Atentados e atropelos à parte, o "suicídio coletivo" aconteceu. Quem compareceu pode testemunhar em nossa defesa - ou acusação. Só não vale ficar indiferente a dez mulheres sangrando desespero por todos os poros. Dez mulheres saltando do topo de textos densos, mesmo quando irônicos. Dez suicidas despidas de preconceitos - e despindo o pré-conceito que permeia a literatura feminina. Sim, ele existe. Ainda. E se veste de um (ul)traje qualquer. Por isso, as suicidas. E também as suicidas, para rir de tudo isso.

Nossa garra, rasgando essa veste démodé - guerra dos sexos é uma roupa pra lá de fora de moda. E suja . Mas algumas pessoas a usam, disfarçando o ranço ou com o tema batido despudoradamente à mostra.

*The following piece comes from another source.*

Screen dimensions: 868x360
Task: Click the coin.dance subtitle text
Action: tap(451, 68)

Frederico Barbosa é testemunha ocular desse crime. E logo na abertura do evento, o condena.

Quarta-feira saímos do site de apenas letras impressas. Deixamos nossas cidades, casas e Internet. Fomos dar a cara a tapa. E antes que pensem que além de suicidas, somos escritoras masoquistas, declaro: temos coragem. Falo por mim, mas creio que as demais assinam embaixo. Coragem de dar o recado, doa a quem doer. E danem-se os insensíveis!

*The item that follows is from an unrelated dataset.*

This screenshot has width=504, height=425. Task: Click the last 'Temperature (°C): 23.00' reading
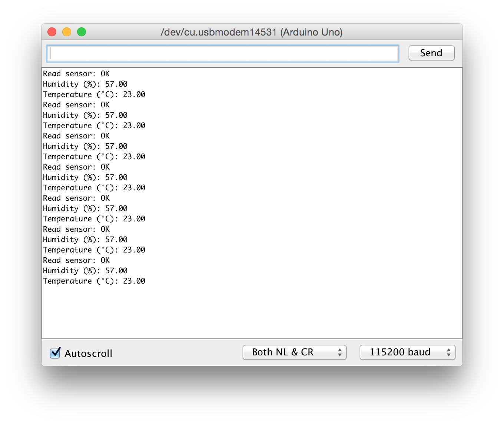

Saímos da tela para o telão que mostrava slides das autoras presentes e, também, as representadas (uma pena não estarmos todas unidas, mas teremos outras oportunidades - morte lenta, mais prazerosa que a súbita).

Saímos do nosso próprio anonimato e pudemos trocar palavras, abraços, beijinhos, olhares. Ouvir a voz que soa o que os dedos suam, todos - suicidas ou não - puderam. O público, como meros estudantes em uma sala de aula, estudava gestos de quem estava ao microfone para, igualmente, aprender. Vi, na platéia, alguns mestres das palavras. Os nomes, fotos e outros detalhes, deixo por conta de Mariza Lourenço, presente em espírito. Aliás, toda suicida esteve presente. Se não fisicamente, na tentativa bem sucedida de morte ao estereótipo.

Envenenando o que poderia ser clichê, asfixiando um eventual texto prolixo, mostrando de que matéria são feitas nossas vísceras: foi assim que cometemos suicídio ao vivo. Pela primeira vez, publicamente: em plena Casa das Rosas, nessa São Paulo que literalmente sangrava em outros pontos (de A a Z, uma zona).

No site, nossa morte é tema, que sangra todos os meses. Coisa de mulher (ou não), como menstruação.

valéria tarelho
** aos amigos presentes: Rogério Santos e Ronald Chira ~> um "xêro"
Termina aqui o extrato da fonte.